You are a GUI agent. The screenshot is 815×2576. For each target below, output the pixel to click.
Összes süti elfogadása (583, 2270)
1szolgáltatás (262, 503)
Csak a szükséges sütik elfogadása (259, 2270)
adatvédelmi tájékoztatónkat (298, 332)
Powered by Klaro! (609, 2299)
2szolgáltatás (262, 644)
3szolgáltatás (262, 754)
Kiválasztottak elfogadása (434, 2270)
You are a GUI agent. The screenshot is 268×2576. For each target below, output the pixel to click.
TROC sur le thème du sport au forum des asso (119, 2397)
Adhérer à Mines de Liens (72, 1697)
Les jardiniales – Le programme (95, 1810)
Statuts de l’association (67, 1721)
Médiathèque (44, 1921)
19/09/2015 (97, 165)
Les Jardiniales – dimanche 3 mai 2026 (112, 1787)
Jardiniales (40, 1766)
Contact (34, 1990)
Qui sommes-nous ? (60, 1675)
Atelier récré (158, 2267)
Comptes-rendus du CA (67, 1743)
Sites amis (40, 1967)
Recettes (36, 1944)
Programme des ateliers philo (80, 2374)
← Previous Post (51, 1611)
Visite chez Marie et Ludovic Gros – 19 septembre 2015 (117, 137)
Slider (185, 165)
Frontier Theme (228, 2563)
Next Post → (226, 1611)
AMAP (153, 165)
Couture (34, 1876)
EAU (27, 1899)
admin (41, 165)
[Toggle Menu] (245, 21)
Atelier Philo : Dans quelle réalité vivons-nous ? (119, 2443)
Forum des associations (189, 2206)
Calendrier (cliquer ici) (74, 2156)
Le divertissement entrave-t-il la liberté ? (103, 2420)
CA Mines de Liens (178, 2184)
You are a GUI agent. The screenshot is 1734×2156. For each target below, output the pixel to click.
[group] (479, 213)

★ ★ ★ ★ ★ ★ ★

■ **Your goal**
Please make the answer a complete, exact reproduction of the records.

■ **The completed task**
You are a GUI agent. The screenshot is 815×2576. For each target below, output the pixel to click.
Összes süti elfogadása (583, 2270)
1szolgáltatás (262, 503)
Csak a szükséges sütik elfogadása (259, 2270)
adatvédelmi tájékoztatónkat (298, 332)
Powered by Klaro! (609, 2299)
2szolgáltatás (262, 644)
3szolgáltatás (262, 754)
Kiválasztottak elfogadása (434, 2270)
You are a GUI agent. The screenshot is 268×2576. For each target below, output the pixel to click.
TROC sur le thème du sport au forum des asso (119, 2397)
Adhérer à Mines de Liens (72, 1697)
Les jardiniales – Le programme (95, 1810)
Statuts de l’association (67, 1721)
Médiathèque (44, 1921)
19/09/2015 (97, 165)
Les Jardiniales – dimanche 3 mai 2026 (112, 1787)
Jardiniales (40, 1766)
Contact (34, 1990)
Qui sommes-nous ? (60, 1675)
Atelier récré (158, 2267)
Comptes-rendus du CA (67, 1743)
Sites amis (40, 1967)
Recettes (36, 1944)
Programme des ateliers philo (80, 2374)
← Previous Post (51, 1611)
Visite chez Marie et Ludovic Gros – 19 septembre 2015 (117, 137)
Slider (185, 165)
Frontier Theme (228, 2563)
Next Post → (226, 1611)
AMAP (153, 165)
Couture (34, 1876)
EAU (27, 1899)
admin (41, 165)
[Toggle Menu] (245, 21)
Atelier Philo : Dans quelle réalité vivons-nous ? (119, 2443)
Forum des associations (189, 2206)
Calendrier (cliquer ici) (74, 2156)
Le divertissement entrave-t-il la liberté ? (103, 2420)
CA Mines de Liens (178, 2184)
You are a GUI agent. The screenshot is 1734×2156. For each target below, output the pixel to click.
[group] (479, 213)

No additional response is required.